Quería matrimoniarse con una muchacha modesta y poco aficionada a lujos y perendengues, ansiaba formar un hogar, crear afecciones tiernas, ser padre de muchos niños pelirrubios y llegar al término de la peregrinación vital con la patriarcal tranquilidad de los que jamás hicieron mal a nadie.

Aquella desconocida lo intrigaba sobremanera; en su obcecación de apasionado, creíala el arquetipo de la beldad-fantasma que se había fotografiado en sus retinas interiores.

Aunque estaba casi seguro de ser aceptado, nunca se decidió a formular petición amatoria alguna, temeroso de un desdén y acobardado ante la posibilidad de uno de esos desengaños que hacen llagas incurables en los temperamentos sensitivos.
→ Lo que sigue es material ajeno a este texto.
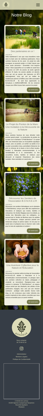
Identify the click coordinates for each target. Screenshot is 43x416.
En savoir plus (33, 89)
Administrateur (21, 354)
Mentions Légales (21, 356)
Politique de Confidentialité (21, 359)
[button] (8, 37)
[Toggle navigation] (38, 5)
¿Quién sería capaz de garantir las virtudes de la dama que lo desvelaba?

Comúnmente, toda hembra es un saco de serpientes; las de apariencia más modesta, son hipócritas famosas y muy expertas intrigantes… ¡Y esa pequeñuela!... ¿Era el certificado de una deshonra?... ¿la prueba de un pecado intencional?... ¿la resultante de muchos sensualismos desenfrenados?... ¿el efecto inconsciente de la prostitución consciente de su madre?... ¡No se aventuraría con los pies desnudos por entre las espinas de un abrojal, necesitaba pruebas inconcusas de la honradez de esa mujer… pruebas… muchas pruebas!
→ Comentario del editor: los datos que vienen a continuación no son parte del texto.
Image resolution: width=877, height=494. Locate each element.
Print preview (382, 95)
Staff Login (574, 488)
¡No sería tan sandio hasta dejarse atrapar en las redes de una cualquiera!

* * *

A las agonías de una tarde calurosa, como dos combatientes, se encontraron frente a frente en una calle poco concurrida.
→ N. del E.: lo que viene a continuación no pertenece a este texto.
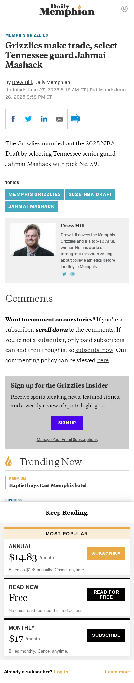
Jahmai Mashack (31, 206)
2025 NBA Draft (90, 194)
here (103, 360)
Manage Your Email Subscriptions (67, 439)
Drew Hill (22, 82)
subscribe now (94, 350)
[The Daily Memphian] (67, 11)
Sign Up (67, 422)
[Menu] (12, 10)
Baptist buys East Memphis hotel (48, 486)
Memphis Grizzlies (26, 35)
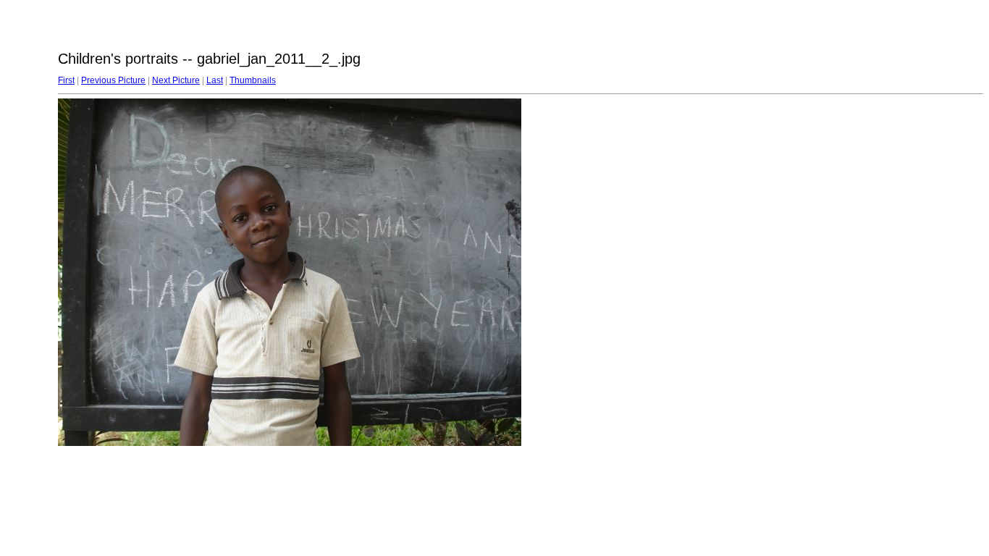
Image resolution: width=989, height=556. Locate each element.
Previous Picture (113, 80)
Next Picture (176, 80)
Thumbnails (253, 80)
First (66, 80)
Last (214, 80)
En sus corazones hubo algo semejante a un estallido.

Los dos se miraron con pavura, y al comprender la incertidumbre que por tanto tiempo los había separado, huyeron avergonzados de su estúpido egoísmo.

Ya muy lejos, cuando sus informes siluetas parecían disolverse en la penumbra que como densa humareda lo opacaba todo, en un arranque de supremo dolor, levantaron hacia arriba sus rostros preñados de lágrimas, como implorando a los mundos que brillaban, un consuelo a la pena que los agobiaba en ese instante tan terrible.

Era un crepúsculo trivial.

Hacia el ocaso, sobre el fondo escarlata del cielo, se elevaba un inmenso nubarrón, franja carmínea con bordes de sangrienta luminosidad, que parecía una herida abierta al infinito.